Re: [patch for-4.20] Revert "mm, thp: consolidate THP gfp handling into alloc_hugepage_direct_gfpmask"

From: David Rientjes
Date: Fri Dec 07 2018 - 18:05:35 EST


On Fri, 7 Dec 2018, Michal Hocko wrote:

> > This reverts commit 89c83fb539f95491be80cdd5158e6f0ce329e317.
> >
> > There are a couple of issues with 89c83fb539f9 independent of its partial
> > revert in 2f0799a0ffc0 ("mm, thp: restore node-local hugepage
> > allocations"):
> >
> > Firstly, the interaction between alloc_hugepage_direct_gfpmask() and
> > alloc_pages_vma() is racy wrt __GFP_THISNODE and MPOL_BIND.
> > alloc_hugepage_direct_gfpmask() makes sure not to set __GFP_THISNODE for
> > an MPOL_BIND policy but the policy used in alloc_pages_vma() may not be
> > the same for shared vma policies, triggering the WARN_ON_ONCE() in
> > policy_node().
>
> Could you share a test case?
>

Sorry, as Vlastimil pointed out this race does not exist anymore since
commit 2f0799a0ffc0 ("mm, thp: restore node-local hugepage allocations")
since it removed the restructuring of alloc_hugepage_direct_gfpmask(). It
existed prior to this commit for shared vma policies that could modify the
policy between alloc_hugepage_direct_gfpmask() and alloc_pages_vma() if
the policy switches to MPOL_BIND in that window.

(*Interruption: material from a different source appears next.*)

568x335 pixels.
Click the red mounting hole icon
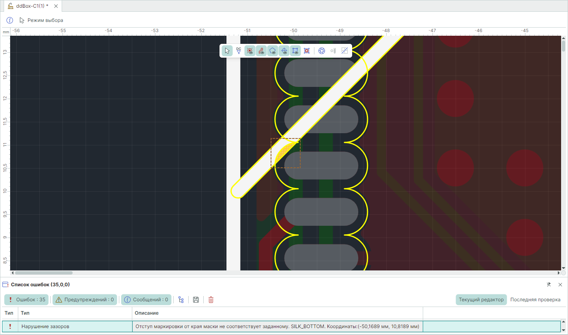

> > Secondly, prior to 89c83fb539f9, alloc_pages_vma() implemented a somewhat
> > different policy for hugepage allocations, which were allocated through
> > alloc_hugepage_vma(). For hugepage allocations, if the allocating
> > process's node is in the set of allowed nodes, allocate with
> > __GFP_THISNODE for that node (for MPOL_PREFERRED, use that node with
> > __GFP_THISNODE instead).
>
> Why is it wrong to fallback to an explicitly configured mbind mask?
>

The new_page() case is similar to the shmem_alloc_hugepage() case. Prior
to 89c83fb539f9 ("mm, thp: consolidate THP gfp handling into
alloc_hugepage_direct_gfpmask"), shmem_alloc_hugepage() did
alloc_pages_vma() with hugepage == true, which effected a different
allocation policy: if the node current is running on is allowed by the
policy, use __GFP_THISNODE (considering ac5b2c18911ff is reverted, which
it is in Linus's tree).

After 89c83fb539f9, we lose that and can fallback to remote memory. Since
the discussion is on-going wrt the NUMA aspects of hugepage allocations,
it's better to have a stable 4.20 tree while that is being worked out and
likely deserves separate patches for both new_page() and
shmem_alloc_hugepage(). For the latter specifically, I assume it would be
nice to get an Acked-by by Kirill who implemented shmem_alloc_hugepage()
with hugepage == true back in 4.8 that also had the __GFP_THISNODE
behavior before the allocation policy is suddenly changed.